Survey results indicate that 55%of respondents say they will face additional tax and reporting obligations in the coming years because of a more geographically dispersed workforce, adding unanticipated complexity to their tax compliance obligations.
The second issue companies face is finding properly skilled tax professionals, according to EY, adding that 95%of the business leaders surveyed pointed to a skills gap in the tax function and believe there is a need for tax and finance professionals to update their skills in relation to data, processes and technology over the next two years if they are to keep up with the fast pace of change.
These pressures are compounded by the volume and pace of global tax reforms, including the development of new global minimum tax rules, EY observed.
Almost one-third of respondents (32%) say uncertainty about their ability to identify, evaluate and respond to looming regulatory and legislative change is the biggest barrier to success, survey results indicate.
In addition, many also harbor concerns about increasing costs, EY noted.
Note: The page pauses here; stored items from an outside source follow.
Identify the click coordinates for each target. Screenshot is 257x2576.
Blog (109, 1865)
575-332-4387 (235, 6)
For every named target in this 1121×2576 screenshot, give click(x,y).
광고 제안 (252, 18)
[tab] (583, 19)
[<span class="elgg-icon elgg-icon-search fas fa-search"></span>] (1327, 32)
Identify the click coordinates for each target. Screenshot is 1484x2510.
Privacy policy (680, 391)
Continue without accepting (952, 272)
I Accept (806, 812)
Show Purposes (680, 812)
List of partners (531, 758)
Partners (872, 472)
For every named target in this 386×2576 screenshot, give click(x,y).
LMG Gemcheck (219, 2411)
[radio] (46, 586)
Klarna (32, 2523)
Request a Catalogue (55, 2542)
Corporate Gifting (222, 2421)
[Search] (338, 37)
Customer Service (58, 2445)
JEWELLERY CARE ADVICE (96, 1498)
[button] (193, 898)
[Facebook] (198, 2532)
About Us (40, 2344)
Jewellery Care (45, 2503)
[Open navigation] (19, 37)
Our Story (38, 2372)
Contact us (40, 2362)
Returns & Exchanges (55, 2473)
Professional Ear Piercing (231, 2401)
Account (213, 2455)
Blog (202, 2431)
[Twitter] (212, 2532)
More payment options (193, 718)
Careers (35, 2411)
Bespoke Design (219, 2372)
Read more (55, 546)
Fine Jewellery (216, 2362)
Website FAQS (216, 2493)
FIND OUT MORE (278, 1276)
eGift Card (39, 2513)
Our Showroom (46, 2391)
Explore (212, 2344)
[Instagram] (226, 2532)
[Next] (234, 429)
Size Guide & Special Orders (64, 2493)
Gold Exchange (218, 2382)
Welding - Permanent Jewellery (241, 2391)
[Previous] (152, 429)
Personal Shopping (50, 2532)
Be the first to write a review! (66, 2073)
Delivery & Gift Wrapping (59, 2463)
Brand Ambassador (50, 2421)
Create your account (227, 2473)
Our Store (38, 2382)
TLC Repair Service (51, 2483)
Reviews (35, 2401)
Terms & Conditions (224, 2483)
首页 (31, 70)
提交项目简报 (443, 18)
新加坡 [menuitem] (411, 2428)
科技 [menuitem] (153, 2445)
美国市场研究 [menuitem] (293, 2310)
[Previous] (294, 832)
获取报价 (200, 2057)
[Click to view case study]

Close to two-third of respondents (59%) say compliance with new digital tax filing obligations will ramp up expenditures, and 83% expect to spend at least US$5 million and an average of US$11.1 million over the coming five years, to help ensure they adhere to the new rules.
The pandemic also made many businesses realise they lacked up-to-date data and technology tools when their workers ended up being separated from their files during COVID-19 lockdowns, EY said.
Half (50%) of the largest businesses said their lack of a sustainable plan for data and technology is the biggest barrier to delivering their tax function’s purpose and vision, survey results indicate.
Businesses are clearly under pressure to do more with less, with 87% of companies planning to reduce the costs of their tax and finance functions in the next two years, EY noted.
Nevertheless, most still plan to invest, with 70% saying they intend to spend US$2 million or more on tax technology over the next three years, the firm added.
Besides the above types of pressure, the tax function is also under growing pressure to play a bigger role in helping their organisations address environmental, social and governance (ESG) objectives, said EY.
Nearly half (46%) of respondents said environmental and climate risks are the most important ESG issues facing their organisation in the next two years while nearly all (94%) say they are co-sourcing ESG reporting activities or considering doing so, according to survey results.